Stem Cells from Blood to Treat Parkinson ’s disease?
A team of researchers from Marshall University headed by Dr. Elmer M. Price claim to have identified and analyzed “special” adult stem cells in blood, that have the capacity to become neurons or nerve cells.
According to Price, these neurons have all the qualities required to treat degenerative neurological diseases such as Parkinson’s disease, multiple sclerosis, Huntington’s disease, stroke and spinal injuries whose course is slow but progressing.
Parkinson’s disease, which usually affects people above 50 years, is a nervous system disorder that leads to tremors (shaking) and difficulty in walking and coordination.
This recent discovery is generating a new hope among scientists. The source of stem cells in this experiment is adult blood, which is easily accessible, unlike embryonic stem cells, which are surrounded with ethical issues and can some times tend to cause cancer.
However, the adult stem cells in Price’s experiment are present in all living animals and did not appear to cause cancer.
Neural stem cells are confined to specific regions in the brain. But, the results of this experiment throw light on this significant point that the neural-like stem cells found in the blood can rule out the issue of ‘scarcity’ of neural stem cells because blood could be housing a large pool of these cells.
Price’s group succeeded in isolating these unique neural-like stem cells from the blood of pigs. Since the physiology and anatomy of pigs is similar to those of humans, they are used as model animals in most of the research work.
Moreover, the results obtained so far in this experiment are promising.
His team members are contemplating the possibility of isolating these stem cells from human blood in the near future.
If they accomplish this task, patients with neurological disorders can get treated with stem cells extracted from their own blood.

──────────────────────────────

▶ _PARTS OF THE EXERCISE_
1. Answer these questions using the article on stem cells from blood:
(a) Which university are the researchers from?
(b) From the blood of which animal did Price's group isolate the neural-like stem cells?
(c) Above what age does Parkinson's disease usually affect people?
2. Print a passage from the article on stem cells from blood without changing a word. Begin at the words "According to Price, these" and stop after "walking and coordination.".

▶ _INFORMATION SUPPLIED_
──────────────────────────────

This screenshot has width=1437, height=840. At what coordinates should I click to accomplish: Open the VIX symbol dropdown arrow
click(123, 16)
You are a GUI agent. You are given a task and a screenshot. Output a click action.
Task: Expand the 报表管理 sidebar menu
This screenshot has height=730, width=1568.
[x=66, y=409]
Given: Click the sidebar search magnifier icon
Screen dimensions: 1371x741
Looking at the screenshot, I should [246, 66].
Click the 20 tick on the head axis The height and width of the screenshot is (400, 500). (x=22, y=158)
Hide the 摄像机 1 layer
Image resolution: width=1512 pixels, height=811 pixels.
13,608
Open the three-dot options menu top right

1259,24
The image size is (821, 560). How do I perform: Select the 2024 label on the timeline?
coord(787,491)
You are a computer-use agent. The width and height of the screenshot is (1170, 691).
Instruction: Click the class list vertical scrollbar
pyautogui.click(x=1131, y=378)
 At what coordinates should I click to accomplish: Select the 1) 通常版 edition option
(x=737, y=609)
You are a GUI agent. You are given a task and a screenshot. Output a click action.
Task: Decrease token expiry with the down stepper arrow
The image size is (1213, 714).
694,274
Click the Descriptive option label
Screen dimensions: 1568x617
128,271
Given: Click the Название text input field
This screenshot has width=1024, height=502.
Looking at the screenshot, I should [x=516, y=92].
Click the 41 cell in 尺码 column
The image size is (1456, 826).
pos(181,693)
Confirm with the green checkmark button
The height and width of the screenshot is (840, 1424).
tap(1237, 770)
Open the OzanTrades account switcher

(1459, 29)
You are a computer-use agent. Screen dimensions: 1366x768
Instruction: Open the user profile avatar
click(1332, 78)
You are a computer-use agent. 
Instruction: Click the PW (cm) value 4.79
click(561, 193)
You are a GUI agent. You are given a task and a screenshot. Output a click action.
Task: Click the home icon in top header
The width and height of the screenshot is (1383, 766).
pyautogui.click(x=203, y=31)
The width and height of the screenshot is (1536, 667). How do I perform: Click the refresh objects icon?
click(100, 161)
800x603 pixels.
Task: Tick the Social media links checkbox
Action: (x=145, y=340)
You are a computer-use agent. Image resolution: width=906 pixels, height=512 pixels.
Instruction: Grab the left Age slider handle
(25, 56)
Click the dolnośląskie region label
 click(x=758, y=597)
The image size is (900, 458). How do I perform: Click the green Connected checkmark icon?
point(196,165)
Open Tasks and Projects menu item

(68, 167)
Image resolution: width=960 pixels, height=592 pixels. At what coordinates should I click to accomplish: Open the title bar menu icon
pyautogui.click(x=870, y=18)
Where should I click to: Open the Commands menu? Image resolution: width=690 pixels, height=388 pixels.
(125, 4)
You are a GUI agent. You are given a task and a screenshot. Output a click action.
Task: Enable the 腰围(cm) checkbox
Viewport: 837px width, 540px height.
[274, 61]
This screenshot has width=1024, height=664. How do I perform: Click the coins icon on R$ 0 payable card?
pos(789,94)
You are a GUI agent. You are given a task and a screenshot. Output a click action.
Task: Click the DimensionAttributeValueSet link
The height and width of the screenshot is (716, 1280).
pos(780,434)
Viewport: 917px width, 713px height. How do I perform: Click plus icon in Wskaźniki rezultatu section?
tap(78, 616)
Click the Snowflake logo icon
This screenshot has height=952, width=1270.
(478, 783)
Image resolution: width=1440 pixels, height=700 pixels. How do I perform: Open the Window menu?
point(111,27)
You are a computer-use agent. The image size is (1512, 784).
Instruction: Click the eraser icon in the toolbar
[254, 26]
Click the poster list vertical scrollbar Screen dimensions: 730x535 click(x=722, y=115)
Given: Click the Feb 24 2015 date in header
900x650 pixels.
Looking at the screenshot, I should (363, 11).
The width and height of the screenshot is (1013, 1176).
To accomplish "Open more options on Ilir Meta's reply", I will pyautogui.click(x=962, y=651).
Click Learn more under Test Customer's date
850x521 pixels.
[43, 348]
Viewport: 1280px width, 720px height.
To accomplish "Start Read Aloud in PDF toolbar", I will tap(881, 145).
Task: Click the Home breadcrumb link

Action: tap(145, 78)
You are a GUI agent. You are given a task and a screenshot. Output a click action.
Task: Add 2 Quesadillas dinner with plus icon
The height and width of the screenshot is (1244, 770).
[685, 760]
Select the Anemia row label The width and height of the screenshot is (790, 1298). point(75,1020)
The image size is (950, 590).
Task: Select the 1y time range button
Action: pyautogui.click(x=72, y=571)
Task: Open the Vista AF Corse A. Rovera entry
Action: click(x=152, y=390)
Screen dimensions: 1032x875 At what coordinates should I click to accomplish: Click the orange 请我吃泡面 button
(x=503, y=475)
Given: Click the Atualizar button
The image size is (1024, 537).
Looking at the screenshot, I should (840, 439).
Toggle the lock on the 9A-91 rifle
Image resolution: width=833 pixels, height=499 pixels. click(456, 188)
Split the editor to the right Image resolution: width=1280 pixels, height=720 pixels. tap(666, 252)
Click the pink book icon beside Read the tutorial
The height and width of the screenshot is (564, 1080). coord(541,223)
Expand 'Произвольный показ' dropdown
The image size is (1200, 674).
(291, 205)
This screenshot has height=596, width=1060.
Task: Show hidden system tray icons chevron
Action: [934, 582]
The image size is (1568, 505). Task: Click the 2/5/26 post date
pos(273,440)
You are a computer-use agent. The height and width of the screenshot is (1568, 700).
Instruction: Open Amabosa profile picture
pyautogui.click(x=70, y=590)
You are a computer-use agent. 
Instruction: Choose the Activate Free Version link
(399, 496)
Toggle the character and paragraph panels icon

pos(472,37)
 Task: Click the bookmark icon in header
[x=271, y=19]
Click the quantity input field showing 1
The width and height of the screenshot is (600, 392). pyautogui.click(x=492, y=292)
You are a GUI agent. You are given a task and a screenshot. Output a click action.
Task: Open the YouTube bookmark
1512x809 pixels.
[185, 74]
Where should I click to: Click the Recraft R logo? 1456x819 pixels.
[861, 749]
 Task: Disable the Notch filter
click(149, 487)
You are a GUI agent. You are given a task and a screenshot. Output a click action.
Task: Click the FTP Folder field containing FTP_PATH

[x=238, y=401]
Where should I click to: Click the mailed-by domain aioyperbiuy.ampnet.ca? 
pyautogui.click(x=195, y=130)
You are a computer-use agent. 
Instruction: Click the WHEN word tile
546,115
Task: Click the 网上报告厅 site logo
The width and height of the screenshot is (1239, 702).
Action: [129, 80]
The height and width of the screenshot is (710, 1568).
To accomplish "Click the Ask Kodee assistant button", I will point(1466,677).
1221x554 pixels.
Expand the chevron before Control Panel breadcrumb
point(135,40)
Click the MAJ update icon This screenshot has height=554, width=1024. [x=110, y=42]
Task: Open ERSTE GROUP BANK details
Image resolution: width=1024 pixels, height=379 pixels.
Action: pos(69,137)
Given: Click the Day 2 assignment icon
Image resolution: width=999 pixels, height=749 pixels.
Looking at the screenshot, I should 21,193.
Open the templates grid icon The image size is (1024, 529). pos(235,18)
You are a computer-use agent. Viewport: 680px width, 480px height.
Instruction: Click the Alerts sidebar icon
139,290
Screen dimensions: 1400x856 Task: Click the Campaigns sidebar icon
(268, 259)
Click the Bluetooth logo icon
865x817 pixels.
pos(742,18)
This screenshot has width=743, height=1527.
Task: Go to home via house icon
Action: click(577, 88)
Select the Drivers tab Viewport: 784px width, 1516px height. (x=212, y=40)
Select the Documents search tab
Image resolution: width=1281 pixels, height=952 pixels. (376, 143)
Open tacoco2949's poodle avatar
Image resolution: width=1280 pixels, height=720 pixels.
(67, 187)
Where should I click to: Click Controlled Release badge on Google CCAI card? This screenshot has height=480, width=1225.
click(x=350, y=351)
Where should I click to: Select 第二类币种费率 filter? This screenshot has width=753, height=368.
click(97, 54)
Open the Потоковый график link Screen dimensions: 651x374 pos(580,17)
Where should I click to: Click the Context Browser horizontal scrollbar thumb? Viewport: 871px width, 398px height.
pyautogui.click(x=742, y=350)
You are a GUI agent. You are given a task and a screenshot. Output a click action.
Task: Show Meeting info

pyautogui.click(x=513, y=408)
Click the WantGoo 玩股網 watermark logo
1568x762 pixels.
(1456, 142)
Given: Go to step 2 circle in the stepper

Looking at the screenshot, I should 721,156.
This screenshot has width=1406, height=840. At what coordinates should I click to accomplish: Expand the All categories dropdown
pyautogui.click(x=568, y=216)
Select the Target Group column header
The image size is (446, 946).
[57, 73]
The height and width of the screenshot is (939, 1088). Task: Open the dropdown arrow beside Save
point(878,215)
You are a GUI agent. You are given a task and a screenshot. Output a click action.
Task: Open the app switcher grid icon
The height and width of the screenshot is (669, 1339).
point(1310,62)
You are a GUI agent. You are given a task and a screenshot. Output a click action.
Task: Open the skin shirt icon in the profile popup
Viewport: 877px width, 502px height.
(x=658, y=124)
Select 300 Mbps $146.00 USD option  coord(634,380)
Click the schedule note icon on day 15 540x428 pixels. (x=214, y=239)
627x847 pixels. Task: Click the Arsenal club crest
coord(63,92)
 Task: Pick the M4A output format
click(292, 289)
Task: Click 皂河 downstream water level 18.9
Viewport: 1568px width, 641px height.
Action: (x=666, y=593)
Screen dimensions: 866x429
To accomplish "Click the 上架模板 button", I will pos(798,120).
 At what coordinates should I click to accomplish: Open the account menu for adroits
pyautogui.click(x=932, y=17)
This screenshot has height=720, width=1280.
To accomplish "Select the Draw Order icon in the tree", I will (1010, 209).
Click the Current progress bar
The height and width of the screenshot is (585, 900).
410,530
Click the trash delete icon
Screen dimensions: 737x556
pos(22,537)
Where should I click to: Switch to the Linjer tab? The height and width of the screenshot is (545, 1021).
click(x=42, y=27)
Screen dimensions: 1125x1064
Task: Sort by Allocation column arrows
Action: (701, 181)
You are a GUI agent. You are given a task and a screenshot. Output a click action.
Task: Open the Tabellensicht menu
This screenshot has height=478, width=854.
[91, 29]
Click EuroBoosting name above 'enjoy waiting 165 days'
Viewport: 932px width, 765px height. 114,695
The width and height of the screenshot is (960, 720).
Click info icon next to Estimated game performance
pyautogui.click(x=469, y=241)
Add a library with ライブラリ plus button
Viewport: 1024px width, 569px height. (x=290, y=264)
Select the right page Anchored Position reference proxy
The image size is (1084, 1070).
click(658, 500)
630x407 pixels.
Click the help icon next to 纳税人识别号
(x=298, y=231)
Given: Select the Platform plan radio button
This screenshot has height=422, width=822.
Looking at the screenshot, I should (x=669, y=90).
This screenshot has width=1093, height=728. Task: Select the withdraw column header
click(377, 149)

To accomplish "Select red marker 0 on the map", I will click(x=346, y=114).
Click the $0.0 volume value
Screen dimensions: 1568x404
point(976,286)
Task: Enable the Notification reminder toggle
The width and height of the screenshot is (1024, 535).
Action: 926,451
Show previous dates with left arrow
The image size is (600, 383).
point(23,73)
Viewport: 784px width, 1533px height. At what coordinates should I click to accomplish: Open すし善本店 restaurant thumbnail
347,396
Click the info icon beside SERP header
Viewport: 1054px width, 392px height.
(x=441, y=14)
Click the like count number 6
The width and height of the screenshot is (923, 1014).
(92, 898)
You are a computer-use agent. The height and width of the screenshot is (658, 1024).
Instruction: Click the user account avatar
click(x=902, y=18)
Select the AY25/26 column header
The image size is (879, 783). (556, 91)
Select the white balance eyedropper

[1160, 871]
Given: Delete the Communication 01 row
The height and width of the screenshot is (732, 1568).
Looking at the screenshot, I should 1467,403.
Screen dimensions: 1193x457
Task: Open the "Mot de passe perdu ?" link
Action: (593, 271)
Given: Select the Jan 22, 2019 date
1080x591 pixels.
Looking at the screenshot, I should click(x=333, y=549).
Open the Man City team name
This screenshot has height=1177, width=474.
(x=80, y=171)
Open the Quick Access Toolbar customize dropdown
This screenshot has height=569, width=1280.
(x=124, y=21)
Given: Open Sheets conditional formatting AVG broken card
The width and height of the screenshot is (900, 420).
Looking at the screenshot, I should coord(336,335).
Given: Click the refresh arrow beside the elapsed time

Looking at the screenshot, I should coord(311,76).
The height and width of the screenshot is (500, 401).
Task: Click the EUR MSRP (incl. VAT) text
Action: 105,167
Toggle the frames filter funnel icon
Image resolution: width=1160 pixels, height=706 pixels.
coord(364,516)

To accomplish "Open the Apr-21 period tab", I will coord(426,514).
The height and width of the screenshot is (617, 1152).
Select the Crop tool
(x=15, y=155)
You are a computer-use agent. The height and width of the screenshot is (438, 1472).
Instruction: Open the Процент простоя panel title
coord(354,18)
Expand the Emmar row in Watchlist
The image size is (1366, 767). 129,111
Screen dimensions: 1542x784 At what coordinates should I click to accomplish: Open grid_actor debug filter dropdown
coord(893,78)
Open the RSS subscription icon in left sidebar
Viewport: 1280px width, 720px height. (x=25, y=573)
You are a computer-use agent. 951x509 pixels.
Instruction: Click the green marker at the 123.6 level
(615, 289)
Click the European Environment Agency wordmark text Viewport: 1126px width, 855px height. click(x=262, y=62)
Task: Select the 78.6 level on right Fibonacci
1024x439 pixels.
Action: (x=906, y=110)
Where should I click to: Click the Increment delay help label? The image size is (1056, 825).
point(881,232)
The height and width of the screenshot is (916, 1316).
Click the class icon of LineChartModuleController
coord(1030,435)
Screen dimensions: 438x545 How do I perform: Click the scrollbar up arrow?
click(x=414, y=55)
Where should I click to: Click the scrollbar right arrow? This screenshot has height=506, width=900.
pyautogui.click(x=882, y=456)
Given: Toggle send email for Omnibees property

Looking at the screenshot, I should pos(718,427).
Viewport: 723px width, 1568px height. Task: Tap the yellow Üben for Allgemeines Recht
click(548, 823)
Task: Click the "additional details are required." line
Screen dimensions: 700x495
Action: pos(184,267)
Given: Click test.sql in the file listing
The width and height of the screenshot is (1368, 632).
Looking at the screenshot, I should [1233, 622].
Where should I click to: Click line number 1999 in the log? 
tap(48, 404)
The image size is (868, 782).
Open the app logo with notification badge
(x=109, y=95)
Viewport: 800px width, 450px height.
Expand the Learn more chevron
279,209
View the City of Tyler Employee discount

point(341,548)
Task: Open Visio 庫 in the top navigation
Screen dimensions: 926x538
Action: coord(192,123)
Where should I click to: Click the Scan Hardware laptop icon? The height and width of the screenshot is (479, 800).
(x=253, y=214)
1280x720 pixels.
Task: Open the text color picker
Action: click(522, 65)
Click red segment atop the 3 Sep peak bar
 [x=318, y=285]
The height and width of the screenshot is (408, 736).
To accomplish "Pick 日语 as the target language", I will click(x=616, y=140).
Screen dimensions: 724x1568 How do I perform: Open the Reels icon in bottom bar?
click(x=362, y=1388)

──────────────────────────────

▶ _EXERCISE RESULTS_
1.
(a) Marshall University
(b) Pigs
(c) 50 years

2.
According to Price, these neurons have all the qualities required to treat degenerative neurological diseases such as Parkinson’s disease, multiple sclerosis, Huntington’s disease, stroke and spinal injuries whose course is slow but progressing.
Parkinson’s disease, which usually affects people above 50 years, is a nervous system disorder that leads to tremors (shaking) and difficulty in walking and coordination.